Just Tell Me Who I Need to Knock the Fuck Out In Order To Succeed in the Coloring Book Game!
Though I have written unkindly about it fairly recently, my favorite movie of all time is Bob Odenkirk’s timeless masterpiece Let’s Go to Prison.
To me, Let’s Go to Prison isn’t just arguably the most entertaining piece of art ever created, it’s also the most edifying. I didn’t just learn something from sacred texts like Let’s Go to Prison: I learned everything from them.
Mostly what I learned is that in order to live life to the fullest and be your truest, most authentic and best self, you need to act as if you’re in prison. And not just any prison, mind you.
I’m not talking about one of those fancy prisons for white collar criminals where you get your testicles massaged every half hour and the “guards” are actually more like servants.
No, the prisons that I’m talking about are the kind you’re lucky to survive with your sanity intact.
That’s why I always eat with my back to the wall so that some sick motherfucker can’t sneak up behind me and shank me in the spine because he thinks I drank his toilet wine without asking.
I’m on high alert at all times, even while asleep. That’s why I always sleep with a knife by my side so that I am prepared in case someone tries to stab me while I’m slumbering.
People often tell me that I act like I just left prison or am still in prison. I take that as a compliment.

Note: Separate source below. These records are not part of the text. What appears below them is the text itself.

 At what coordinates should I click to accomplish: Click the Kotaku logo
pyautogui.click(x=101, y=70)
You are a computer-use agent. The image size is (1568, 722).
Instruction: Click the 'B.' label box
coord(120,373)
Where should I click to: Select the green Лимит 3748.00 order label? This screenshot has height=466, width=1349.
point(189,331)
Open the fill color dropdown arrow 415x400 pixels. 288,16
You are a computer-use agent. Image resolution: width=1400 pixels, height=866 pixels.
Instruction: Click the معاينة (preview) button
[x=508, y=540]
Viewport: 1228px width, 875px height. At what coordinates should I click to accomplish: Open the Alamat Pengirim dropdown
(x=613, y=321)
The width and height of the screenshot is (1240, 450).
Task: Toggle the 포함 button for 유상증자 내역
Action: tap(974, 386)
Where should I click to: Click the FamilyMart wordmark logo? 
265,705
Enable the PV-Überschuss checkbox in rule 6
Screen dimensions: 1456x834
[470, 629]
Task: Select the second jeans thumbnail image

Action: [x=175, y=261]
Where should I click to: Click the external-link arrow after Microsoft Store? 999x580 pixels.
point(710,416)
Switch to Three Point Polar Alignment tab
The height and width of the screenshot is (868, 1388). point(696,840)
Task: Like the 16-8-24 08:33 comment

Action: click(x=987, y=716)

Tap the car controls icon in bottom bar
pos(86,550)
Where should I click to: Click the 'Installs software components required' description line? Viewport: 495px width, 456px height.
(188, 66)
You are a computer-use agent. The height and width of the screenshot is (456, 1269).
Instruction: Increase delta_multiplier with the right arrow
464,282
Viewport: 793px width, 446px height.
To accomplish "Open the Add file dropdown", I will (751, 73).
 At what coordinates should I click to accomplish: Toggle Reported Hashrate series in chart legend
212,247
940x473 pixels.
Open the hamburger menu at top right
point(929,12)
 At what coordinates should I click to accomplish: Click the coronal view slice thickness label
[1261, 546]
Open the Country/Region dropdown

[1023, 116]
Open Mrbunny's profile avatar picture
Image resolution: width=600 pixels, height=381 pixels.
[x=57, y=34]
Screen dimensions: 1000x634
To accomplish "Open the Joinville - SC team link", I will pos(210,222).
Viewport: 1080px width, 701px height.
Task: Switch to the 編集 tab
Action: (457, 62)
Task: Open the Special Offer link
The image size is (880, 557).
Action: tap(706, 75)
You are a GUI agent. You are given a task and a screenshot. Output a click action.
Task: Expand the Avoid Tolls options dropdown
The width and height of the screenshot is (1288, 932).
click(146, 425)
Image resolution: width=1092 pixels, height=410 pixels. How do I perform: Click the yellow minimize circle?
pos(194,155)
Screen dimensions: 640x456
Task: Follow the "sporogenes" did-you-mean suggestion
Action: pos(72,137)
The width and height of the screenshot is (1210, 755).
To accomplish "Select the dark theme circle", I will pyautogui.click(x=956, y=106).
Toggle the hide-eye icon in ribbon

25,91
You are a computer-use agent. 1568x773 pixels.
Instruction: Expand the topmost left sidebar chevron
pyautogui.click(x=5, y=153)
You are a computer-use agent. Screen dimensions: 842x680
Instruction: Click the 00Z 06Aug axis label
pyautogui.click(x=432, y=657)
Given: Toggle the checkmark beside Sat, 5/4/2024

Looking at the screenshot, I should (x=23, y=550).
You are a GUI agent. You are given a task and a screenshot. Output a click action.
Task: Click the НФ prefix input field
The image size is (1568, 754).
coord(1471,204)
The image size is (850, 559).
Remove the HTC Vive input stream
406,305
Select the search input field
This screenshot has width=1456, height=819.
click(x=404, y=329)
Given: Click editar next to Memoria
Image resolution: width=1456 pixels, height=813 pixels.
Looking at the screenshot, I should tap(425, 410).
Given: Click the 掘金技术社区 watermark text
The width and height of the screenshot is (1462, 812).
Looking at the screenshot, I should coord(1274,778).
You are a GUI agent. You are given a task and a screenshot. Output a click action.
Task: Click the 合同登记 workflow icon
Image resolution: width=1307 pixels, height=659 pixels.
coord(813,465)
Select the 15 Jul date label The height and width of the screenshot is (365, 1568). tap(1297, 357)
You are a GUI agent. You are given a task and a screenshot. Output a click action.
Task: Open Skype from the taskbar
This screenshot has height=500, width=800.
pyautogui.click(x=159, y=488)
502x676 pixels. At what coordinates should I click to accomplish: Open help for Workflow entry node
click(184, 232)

But the most important life lesson I learned at Slammer University is that whenever you enter a new situation, you must identify the top figure and then knock them the fuck out to establish dominance.
That’s how I handled things in high school. And college. When I became a panelist on the movie review panel show Movie Club with John Ridley in 2004 I identified the top person on television at the time—The Tonight Show host Jay Leno—and knocked him the fuck out.
One punch and the denim and classic car enthusiast was on the floor howling in pain and bleeding from every orifice. My bold, pro-active act of aggression didn’t keep the show on the air beyond fifteen episodes, thirteen of which I was on, but Leno never fucked with me after that.
It was the same thing with Scribner. I intuitively sensed that Stephen King was their top author so I hitch-hiked to his home and when he opened the front door I hit him so hard that he actually died.
He LITERALLY died. I murdered him with my fists to send the message that I am not to be trifled with if you want to live.
Now I am in a new arena—wholesome, family-friendly coloring books for children and adults alike—so you know what that means. I need to locate the top figure in the coloring book world and treat him to a knuckle sandwich he’ll never forget.
I’m a newbie to the children’s coloring book game so I was hoping you could help me by letting me know who the dominant figure in the field is , where they live and how I can best intimidate them into leaving me alone permanently.
I won’t necessarily punch this person in the face but I will find a way to hurt them, whether that means burning down their house or doxxing and swatting their families.
There’s only room at the top of the coloring book game for one person and to paraphrase the words of N*Sync, it’s gonna be me.